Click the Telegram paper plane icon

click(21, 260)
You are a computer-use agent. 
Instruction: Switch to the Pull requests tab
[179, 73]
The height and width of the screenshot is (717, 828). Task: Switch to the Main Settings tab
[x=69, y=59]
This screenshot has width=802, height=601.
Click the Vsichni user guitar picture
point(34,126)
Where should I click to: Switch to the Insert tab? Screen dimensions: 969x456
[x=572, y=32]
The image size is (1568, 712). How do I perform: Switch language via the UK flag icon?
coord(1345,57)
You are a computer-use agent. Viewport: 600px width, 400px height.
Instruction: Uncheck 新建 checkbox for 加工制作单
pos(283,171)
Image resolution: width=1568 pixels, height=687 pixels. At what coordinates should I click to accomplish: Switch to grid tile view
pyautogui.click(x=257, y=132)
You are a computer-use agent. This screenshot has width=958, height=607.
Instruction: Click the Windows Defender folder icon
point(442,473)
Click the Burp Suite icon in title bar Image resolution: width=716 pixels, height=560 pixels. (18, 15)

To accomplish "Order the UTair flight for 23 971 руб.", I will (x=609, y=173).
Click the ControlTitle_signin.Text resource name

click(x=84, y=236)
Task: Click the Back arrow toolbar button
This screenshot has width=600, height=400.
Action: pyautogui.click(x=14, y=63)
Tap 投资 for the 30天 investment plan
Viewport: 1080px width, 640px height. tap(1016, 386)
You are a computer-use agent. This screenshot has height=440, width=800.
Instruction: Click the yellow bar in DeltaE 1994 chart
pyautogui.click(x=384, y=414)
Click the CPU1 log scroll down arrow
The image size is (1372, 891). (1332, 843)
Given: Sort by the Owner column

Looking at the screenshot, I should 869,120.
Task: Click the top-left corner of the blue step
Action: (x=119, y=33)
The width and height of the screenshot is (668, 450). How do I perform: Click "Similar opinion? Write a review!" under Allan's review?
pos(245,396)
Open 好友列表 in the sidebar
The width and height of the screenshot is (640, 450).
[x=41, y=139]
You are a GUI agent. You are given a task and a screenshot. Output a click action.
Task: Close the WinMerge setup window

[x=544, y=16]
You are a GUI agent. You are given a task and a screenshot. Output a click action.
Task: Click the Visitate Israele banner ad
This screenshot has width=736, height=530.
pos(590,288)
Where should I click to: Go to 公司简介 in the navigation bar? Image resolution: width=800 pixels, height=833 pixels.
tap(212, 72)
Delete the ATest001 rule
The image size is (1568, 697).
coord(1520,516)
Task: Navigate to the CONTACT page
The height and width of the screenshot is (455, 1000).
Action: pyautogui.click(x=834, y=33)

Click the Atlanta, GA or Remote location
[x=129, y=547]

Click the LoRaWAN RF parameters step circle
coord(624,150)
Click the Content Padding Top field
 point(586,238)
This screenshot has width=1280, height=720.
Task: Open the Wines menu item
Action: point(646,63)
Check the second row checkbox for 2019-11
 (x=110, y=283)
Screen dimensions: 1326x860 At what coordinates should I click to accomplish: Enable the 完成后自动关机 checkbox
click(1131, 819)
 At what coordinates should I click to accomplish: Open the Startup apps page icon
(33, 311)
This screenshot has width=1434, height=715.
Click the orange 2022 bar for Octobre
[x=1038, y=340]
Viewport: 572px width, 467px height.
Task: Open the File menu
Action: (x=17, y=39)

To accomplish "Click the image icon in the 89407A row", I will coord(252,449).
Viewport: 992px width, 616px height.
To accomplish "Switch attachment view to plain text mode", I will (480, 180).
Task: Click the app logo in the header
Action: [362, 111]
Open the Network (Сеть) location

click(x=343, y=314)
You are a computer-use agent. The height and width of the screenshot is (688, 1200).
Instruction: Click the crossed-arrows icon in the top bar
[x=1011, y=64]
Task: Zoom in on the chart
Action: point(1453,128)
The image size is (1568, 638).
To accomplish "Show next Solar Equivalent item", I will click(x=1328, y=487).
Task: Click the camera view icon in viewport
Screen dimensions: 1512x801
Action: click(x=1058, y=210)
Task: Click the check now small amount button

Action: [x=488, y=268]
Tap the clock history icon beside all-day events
◆ ◆ ◆ ◆
▶ Required action: Take the material above and print all of it exactly.

▶ Written response:
Click the Telegram paper plane icon

click(21, 260)
You are a computer-use agent. 
Instruction: Switch to the Pull requests tab
[179, 73]
The height and width of the screenshot is (717, 828). Task: Switch to the Main Settings tab
[x=69, y=59]
This screenshot has width=802, height=601.
Click the Vsichni user guitar picture
point(34,126)
Where should I click to: Switch to the Insert tab? Screen dimensions: 969x456
[x=572, y=32]
The image size is (1568, 712). How do I perform: Switch language via the UK flag icon?
coord(1345,57)
You are a computer-use agent. Viewport: 600px width, 400px height.
Instruction: Uncheck 新建 checkbox for 加工制作单
pos(283,171)
Image resolution: width=1568 pixels, height=687 pixels. At what coordinates should I click to accomplish: Switch to grid tile view
pyautogui.click(x=257, y=132)
You are a computer-use agent. This screenshot has width=958, height=607.
Instruction: Click the Windows Defender folder icon
point(442,473)
Click the Burp Suite icon in title bar Image resolution: width=716 pixels, height=560 pixels. (18, 15)

To accomplish "Order the UTair flight for 23 971 руб.", I will (x=609, y=173).
Click the ControlTitle_signin.Text resource name

click(x=84, y=236)
Task: Click the Back arrow toolbar button
This screenshot has width=600, height=400.
Action: pyautogui.click(x=14, y=63)
Tap 投资 for the 30天 investment plan
Viewport: 1080px width, 640px height. tap(1016, 386)
You are a computer-use agent. This screenshot has height=440, width=800.
Instruction: Click the yellow bar in DeltaE 1994 chart
pyautogui.click(x=384, y=414)
Click the CPU1 log scroll down arrow
The image size is (1372, 891). (1332, 843)
Given: Sort by the Owner column

Looking at the screenshot, I should 869,120.
Task: Click the top-left corner of the blue step
Action: (x=119, y=33)
The width and height of the screenshot is (668, 450). How do I perform: Click "Similar opinion? Write a review!" under Allan's review?
pos(245,396)
Open 好友列表 in the sidebar
The width and height of the screenshot is (640, 450).
[x=41, y=139]
You are a GUI agent. You are given a task and a screenshot. Output a click action.
Task: Close the WinMerge setup window

[x=544, y=16]
You are a GUI agent. You are given a task and a screenshot. Output a click action.
Task: Click the Visitate Israele banner ad
This screenshot has width=736, height=530.
pos(590,288)
Where should I click to: Go to 公司简介 in the navigation bar? Image resolution: width=800 pixels, height=833 pixels.
tap(212, 72)
Delete the ATest001 rule
The image size is (1568, 697).
coord(1520,516)
Task: Navigate to the CONTACT page
The height and width of the screenshot is (455, 1000).
Action: pyautogui.click(x=834, y=33)

Click the Atlanta, GA or Remote location
[x=129, y=547]

Click the LoRaWAN RF parameters step circle
coord(624,150)
Click the Content Padding Top field
 point(586,238)
This screenshot has width=1280, height=720.
Task: Open the Wines menu item
Action: point(646,63)
Check the second row checkbox for 2019-11
 (x=110, y=283)
Screen dimensions: 1326x860 At what coordinates should I click to accomplish: Enable the 完成后自动关机 checkbox
click(1131, 819)
 At what coordinates should I click to accomplish: Open the Startup apps page icon
(33, 311)
This screenshot has width=1434, height=715.
Click the orange 2022 bar for Octobre
[x=1038, y=340]
Viewport: 572px width, 467px height.
Task: Open the File menu
Action: (x=17, y=39)

To accomplish "Click the image icon in the 89407A row", I will coord(252,449).
Viewport: 992px width, 616px height.
To accomplish "Switch attachment view to plain text mode", I will (480, 180).
Task: Click the app logo in the header
Action: [362, 111]
Open the Network (Сеть) location

click(x=343, y=314)
You are a computer-use agent. The height and width of the screenshot is (688, 1200).
Instruction: Click the crossed-arrows icon in the top bar
[x=1011, y=64]
Task: Zoom in on the chart
Action: point(1453,128)
The image size is (1568, 638).
To accomplish "Show next Solar Equivalent item", I will click(x=1328, y=487).
Task: Click the camera view icon in viewport
Screen dimensions: 1512x801
Action: click(x=1058, y=210)
Task: Click the check now small amount button

Action: [x=488, y=268]
Tap the clock history icon beside all-day events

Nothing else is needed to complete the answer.